Wie können PoC (People of Colour), die an der HU arbeiten oder hier studieren, unterstützt werden, damit das Wort "Gleichberechtigung an der HU" Realität und nicht nur Wunschdenken ist?

Ich denke es wäre gut, wenn es hier Vertretungen gäbe, die diese Frage direkt mit den Betroffenen Studierenden und Mitarbeitenden diskutieren und evaluieren könnten, um dann neue Strukturen einzuplanen, an denen die Beteiligungsstrategien von Anfang an durchlässiger und offener sind. Es sind oft subtile Strukturen und Praxen, die PoC deutlich wahrnehmen, aber die sichtbar gemacht werden müssen.

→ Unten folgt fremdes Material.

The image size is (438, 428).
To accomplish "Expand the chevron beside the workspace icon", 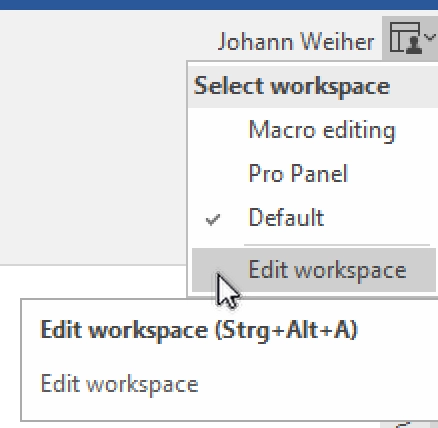I will click(x=430, y=37).
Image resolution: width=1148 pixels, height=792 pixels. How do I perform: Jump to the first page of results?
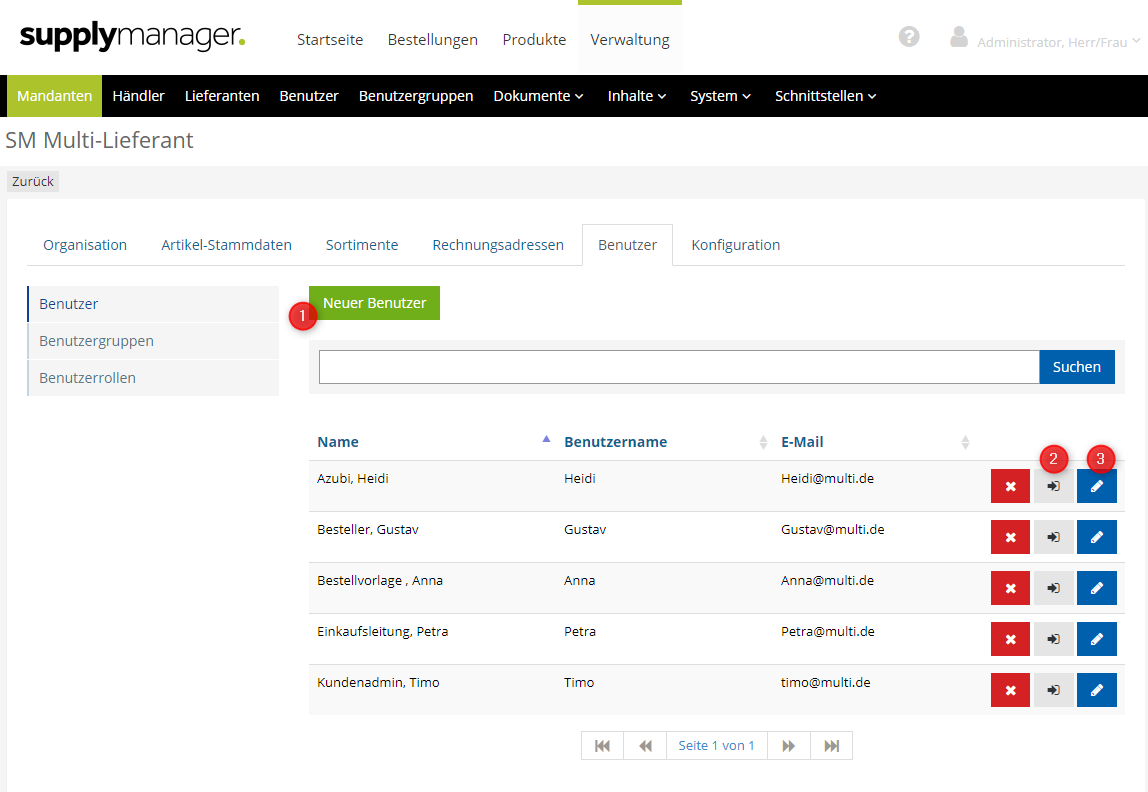(x=602, y=746)
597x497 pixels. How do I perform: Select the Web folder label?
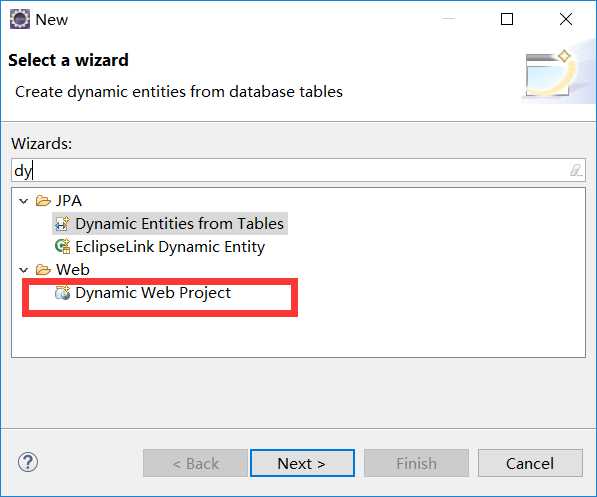coord(73,270)
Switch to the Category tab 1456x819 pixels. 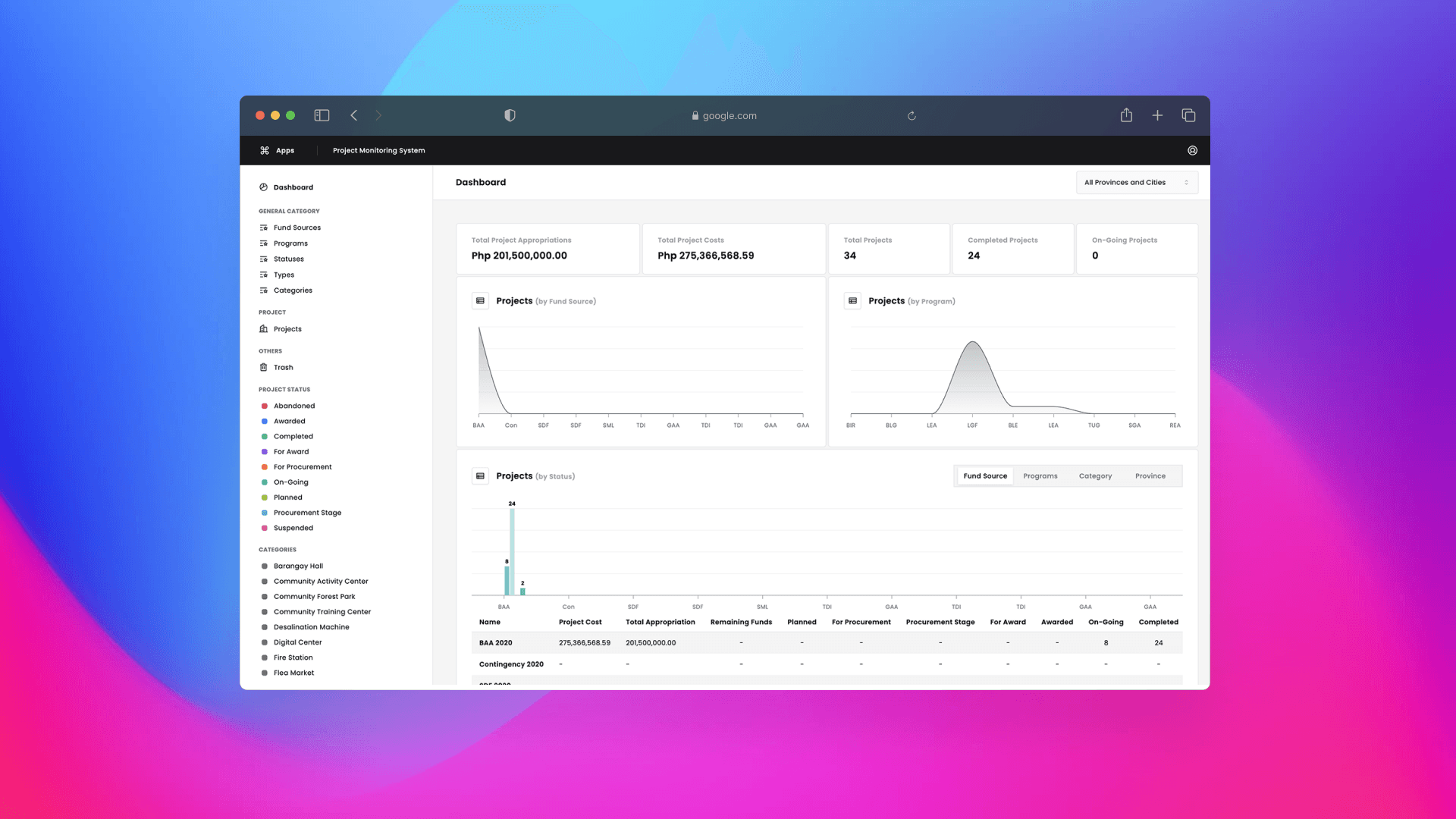click(1095, 476)
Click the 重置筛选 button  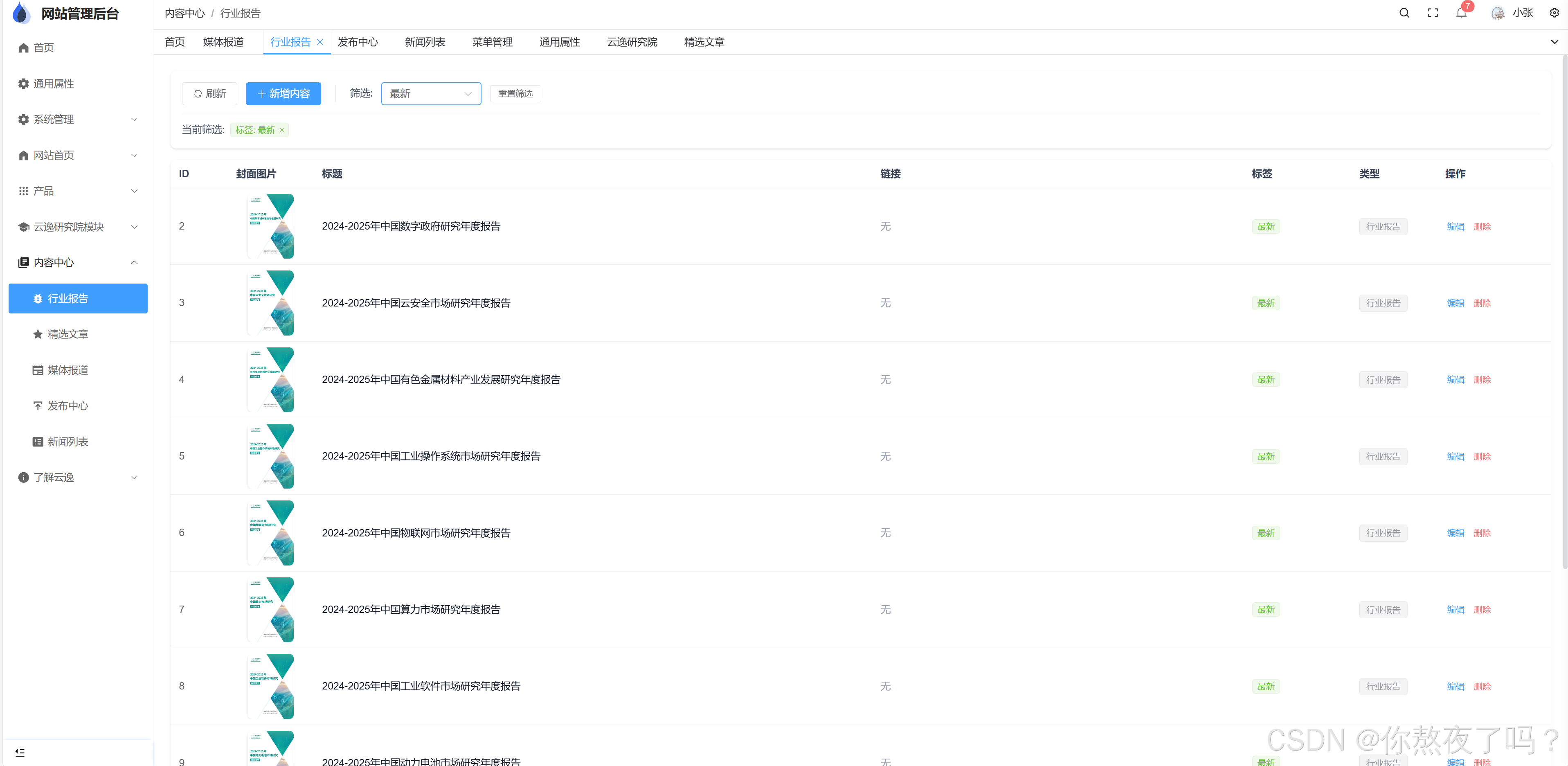(515, 94)
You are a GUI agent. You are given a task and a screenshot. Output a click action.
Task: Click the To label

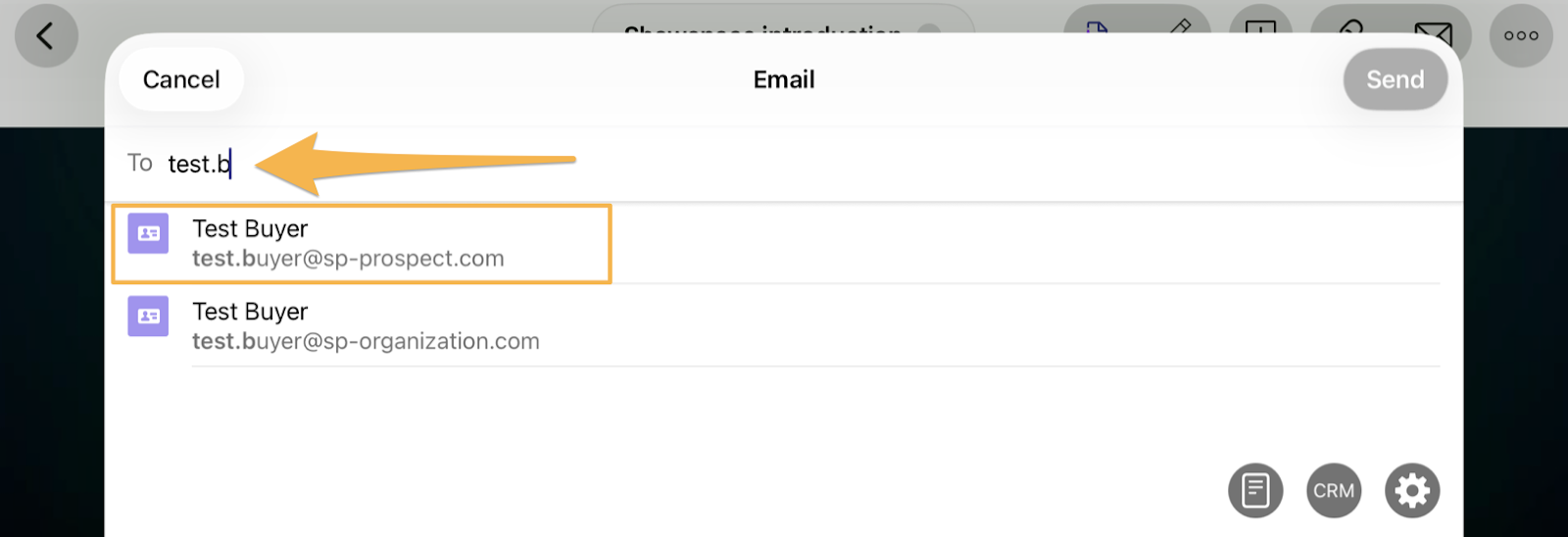point(139,163)
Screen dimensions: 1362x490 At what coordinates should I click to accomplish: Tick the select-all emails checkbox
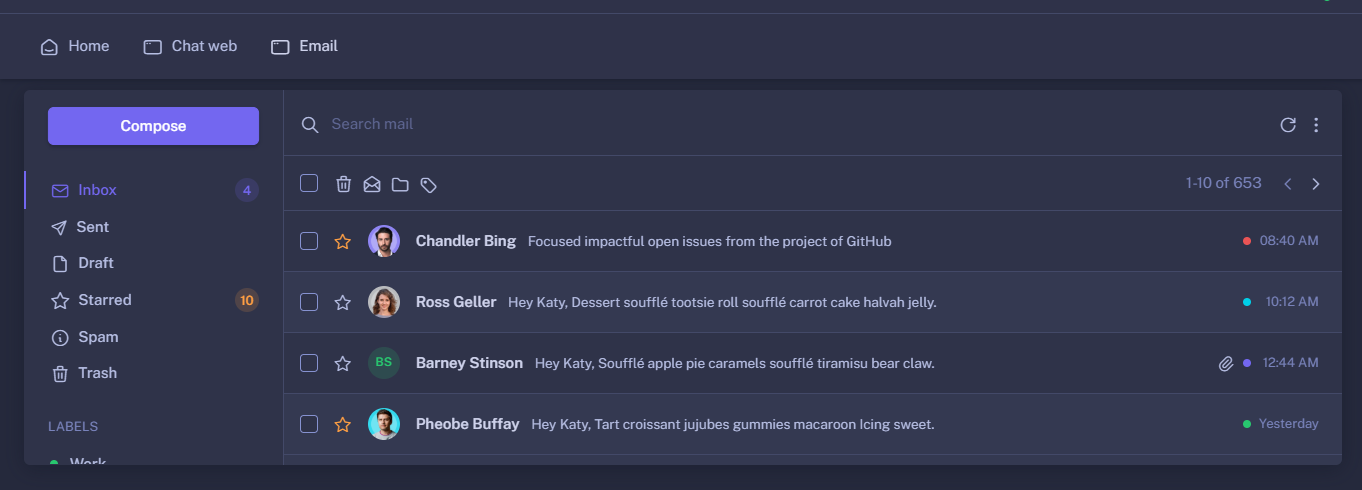309,183

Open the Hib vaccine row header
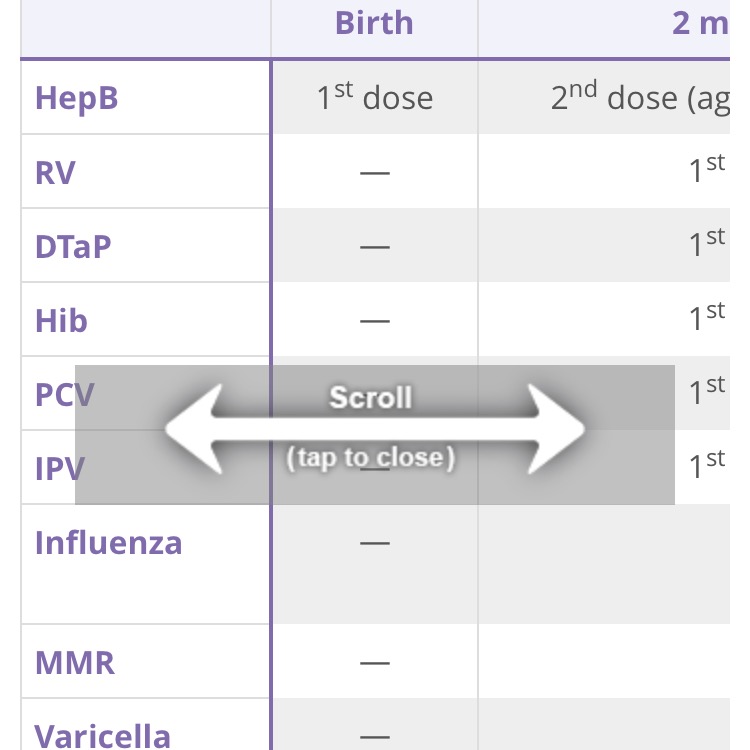[x=61, y=320]
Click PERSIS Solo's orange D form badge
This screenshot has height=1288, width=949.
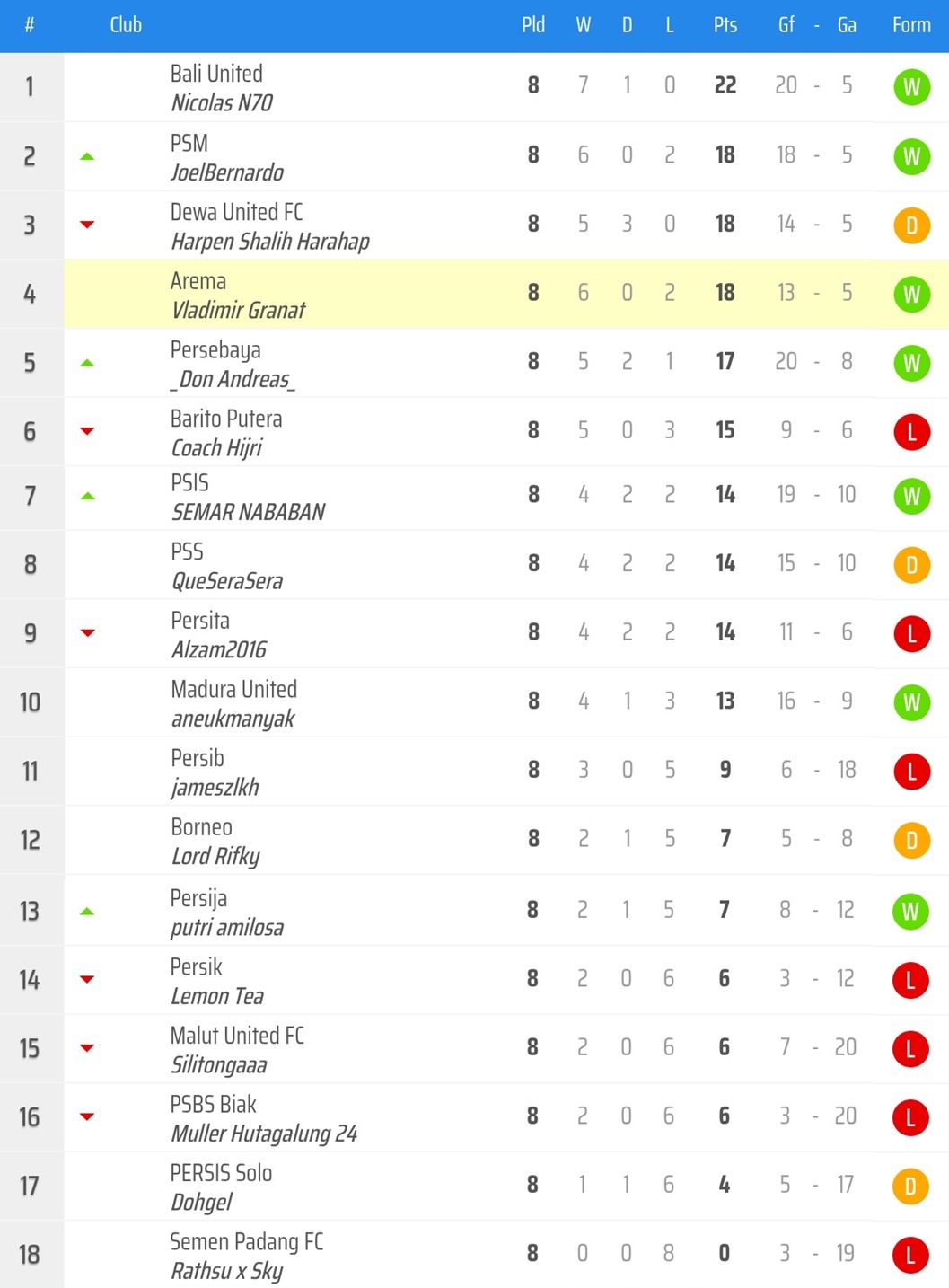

Eine anti-rassistische Strategie erfordert demnach die Einbeziehung von PoC in Entscheidungsprozesse auf allen universitären Ebenen.

Inwiefern sind Menschen mit Migrationsbiografien im Wissenschaftsbetrieb Diskriminierung ausgesetzt?

Um das sagen zu können, müssten wir erst mal in die Lage versetzt werden, hier empirische Befunde zu sammeln. Vielleicht wäre das ein erster Schritt, den die Universität gehen könnte? Die Diskriminierung beginnt aber schon weit vor dem Eintritt in die Hochschule. Schon in der Schule werden Kinder mit einem türkischen Namen systematisch benachteiligt, dadurch dass die Lehrkräfte weniger von ihnen erwarten. Das zeigt zum Beispiel eine Studie, die unser Kollege Georg Lorenz vor einigen Jahren am BIM durchgeführt hat.

Wie kann das eigentlich in einer Community wie der Wissenschaft sein, die von Unterschiedlichkeit und möglichst breiten Erfahrungs- und Herkunftshintergründen lebt?

Institutioneller Rassismus durchzieht die Gesellschaft als Ganzes und macht vor den Toren von Universitäten nicht halt. Im Kontext der Universität kommen noch weitere Macht- und Hierarchisierungsmechanismen hinzu, die ihrer eigenen Logik folgen. Auf der einen Seite lebt sie von Internationalisierung und einer kollektiven Identität, die für sich selbst einen hohen Grad der Selbstreflektion beansprucht. Auf der anderen Seite muss sich auch die Universität die Frage erlauben, wie sie mit Fragen von Diskriminierung und Rassismus in den eigenen Reihen umgeht. Da man sich selbst zu den Guten und Reflektierten hält, weist man oft das Thema Rassismus weit von sich. Zu wenig wird reflektiert, dass rassistisch strukturierte Gesellschaften bereits früh den Pfad für institutionelle Ungleichheiten legen und auch jene, die sich selbst niemals rassistisch äußern würden, von diesen Ungleichheiten profitieren. Hier fehlt aber wie bereits erwähnt eine quantitative Basis, um auch durch Daten die theoretischen Befunde in das Bewusstsein von Kolleg*innen und Entscheider*innen verankern zu können.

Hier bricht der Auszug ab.